Golden nanoglue completes the wonder material – X-rays prove it

Modern microelectronics relies on semiconductors and their metal electrodes. High-performance device functionality demands high transistor density within a single chip, which soon will reach the physical limits of bulk materials. Alternatives have been found in atomically thin materials, e.g. graphene and its semiconductive inorganic relatives.

MoS2 (molybdenum disulphide) is the representative inorganic layered crystal with properties similar to those of graphene. To be useful in applications, it must be joined to the metallic electrodes to enable charge flow between the metals and semiconductive (M/S) counterparts. In a recent study, scientists from University of Oulu, Finland have demonstrated the success of joining MoS2 to Ni (nickel) particles by using gold (Au) nanoglue as a buffer material. Through in-house observations and the first-principles calculations, the semiconductor and metal can be bridged either by the crystallized gold nanoparticles, or by the newly formed MoS2-Au-Ni ternary alloy.
A metallic contact is formed, leading to enhanced electron mobility crossing the M/S interface.

MoS2-Au-Ni ternary alloy. Nickel in blue, gold in gold, MoS2 in black and green. The enhanced electron mobility is visualised in yellow lines.

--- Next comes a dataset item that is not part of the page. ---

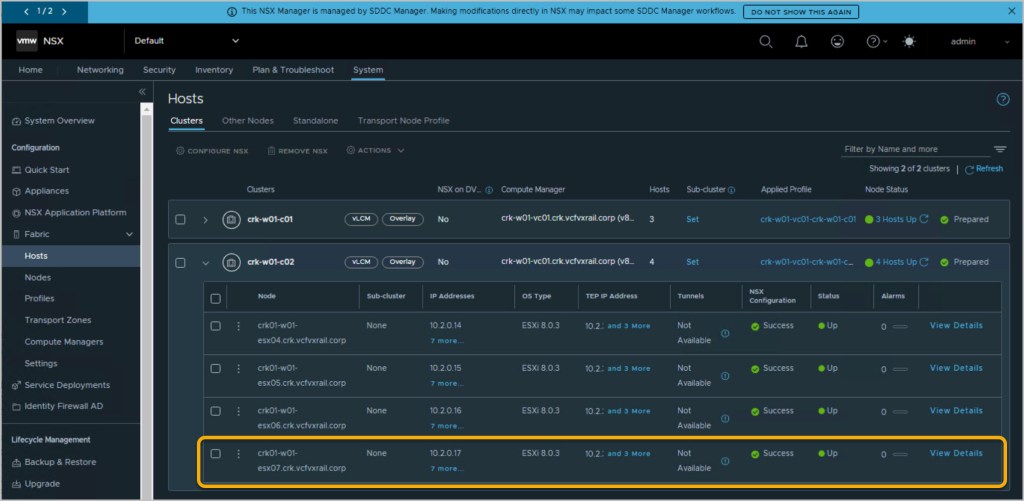Click the filter lines icon beside the search box
This screenshot has width=1024, height=501.
coord(999,149)
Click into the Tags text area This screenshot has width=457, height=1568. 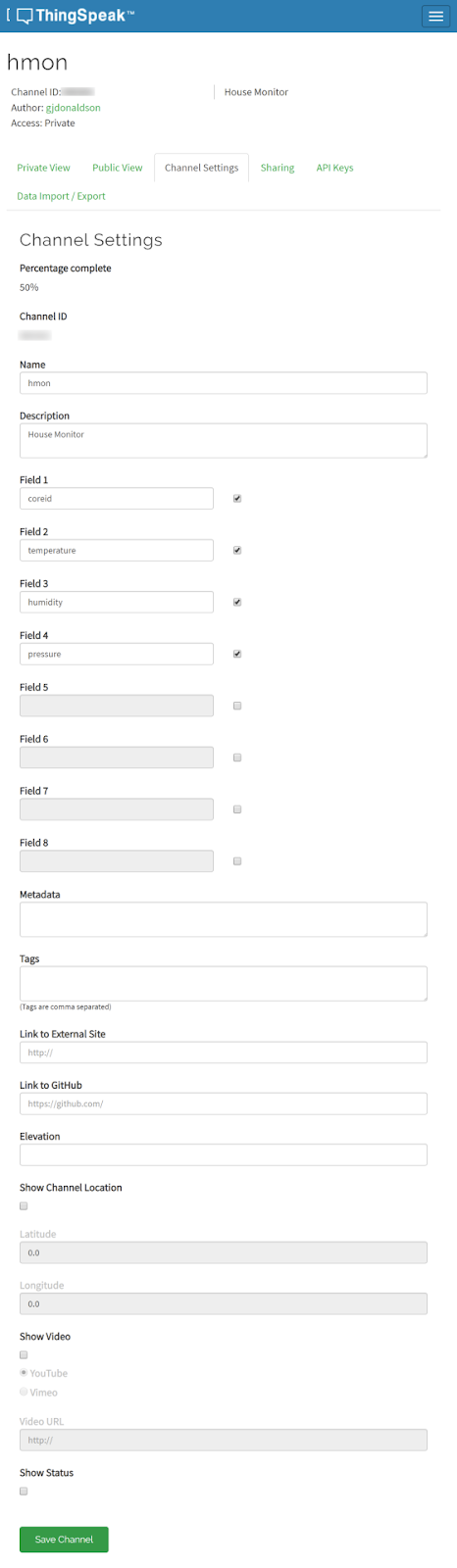[224, 984]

Despite the success in electronic engineering, evidence of M/S interface at the electronic structure level is hardly reached through conventional methods. A simultaneous microscopic and spectroscopic determination is desired to figure out the physical signature at nanometre scales. Experiments performed at the PEEM endstation of the beamline I311* at MAX IV Laboratory take a critical step forwards in such an exploration. As for nickel, the X-ray absorption recorded at the M/S interface showed an additional peak compared with the metallic particles. This signature proves the Ni alloying with the MoS2 parts with the participation of Au, as given by the computational results. Further analysis of the peak intensity can serve as a unique path to reveal the effective number of metal atoms involved in the M/S interface. Top layers of the Ni particles are identified as the interaction channels with the layered counterpart.

More details in the Inside Front Cover article at the journal Small and an article in Microscopy and Microanalysis.

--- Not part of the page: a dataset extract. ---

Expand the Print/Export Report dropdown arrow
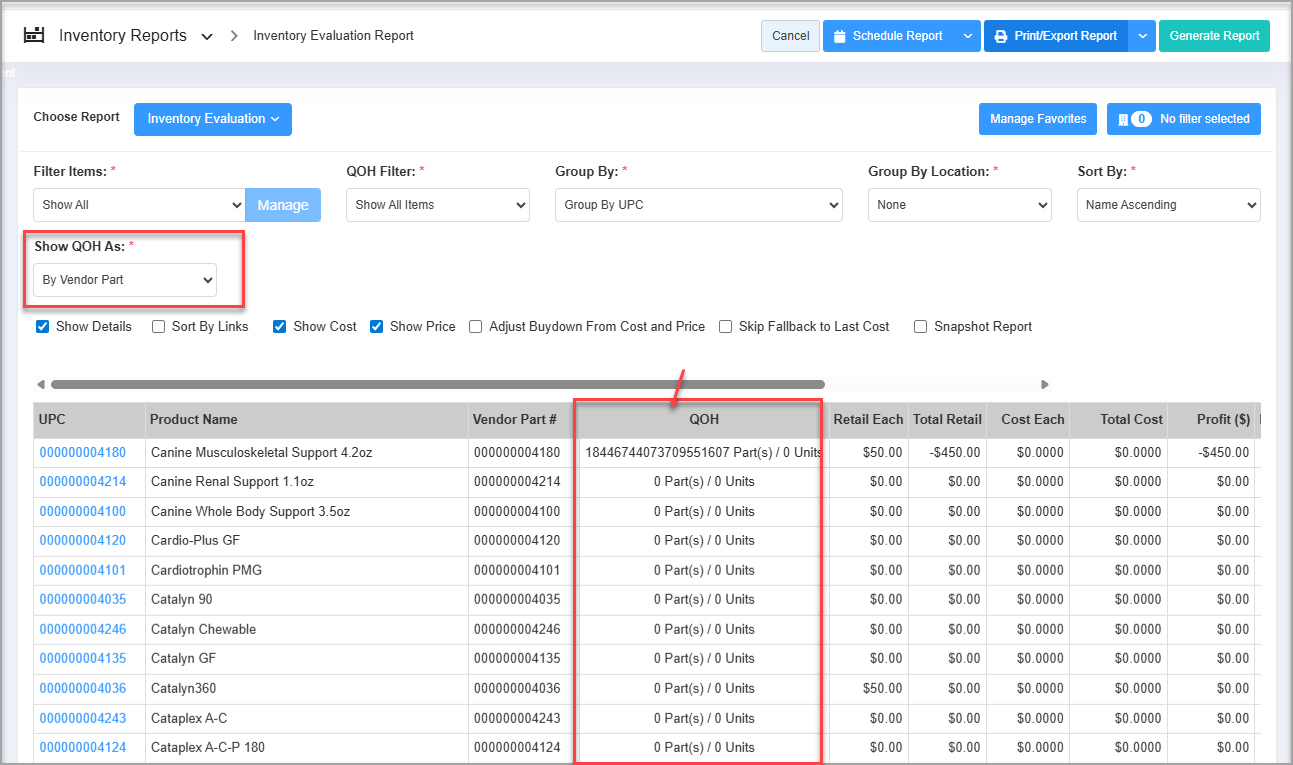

Metallic Contact between MoS2 and Ni via Au Nanoglue. Xinying Shi, Sergei Posysaev, Marko Huttula, Vladimir Pankratov, Joanna Hoszowska, Jean‐Claude Dousse, Faisal Zeeshan, Yuran Niu, Alexei Zakharov, Taohai Li, Olga Miroshnichenko, Meng Zhang, Xiao Wang, Zhongjia Huang, Sami Saukko, Diego López González, Sebastiaan van Dijken, Matti Alatalo, Wei Cao. Small, Volume 14 (2018), Issue 22, article 1704526. https://doi.org/10.1002/smll.201704526

Quantification of Bonded Ni Atoms for Ni-MoS2 Metallic Contact through X-ray Photoemission Electron Microscopy. Xinying Shi, Marko Huttula, Vladimir Pankratov, Joanna Hoszowska, Jean-Claude Dousse, Faisal Zeeshan, Yuran Niu, Alexei Zakharov, Zhongjia Huang, Gang Wang, Sergei Posysaev, Olga Miroshnichenko, Matti Alatalo, Wei Cao. Microscopy and Microanalysis, Volume 24 (2018), Issue S2, 458-459. https://doi.org/10.1017/S1431927618014526

Oulu University Team (from left to right): Doc. Wei Cao, Prof. Marko Huttula, Sergei Posysaev, Prof. Matti Alatalo, Sami Saukko, Dr. Xinying Shi. Missing in the photo: Dr. Vladimir Pankratov and Olga Miroshnichenko.

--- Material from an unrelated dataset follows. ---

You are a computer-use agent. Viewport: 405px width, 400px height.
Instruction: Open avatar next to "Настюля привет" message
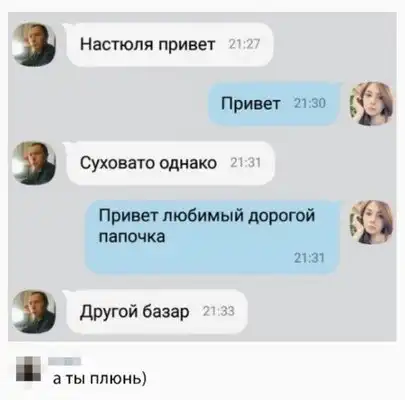click(34, 44)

*The results published in Small, Volume 14 (2018), Issue 22, article 1704526 are based on experiments performed at the beamline I311 on the old MAX II storage ring. The endstation, photoelectron microscope, is now transferred to the new 1.5 GeV ring and the new dedicated beamline MAXPEEM which has much better performance than I311, with a photon flux 100 times higher, that enables researchers performing experiments which were unthinkable at the old facility (decommissioned December 2015).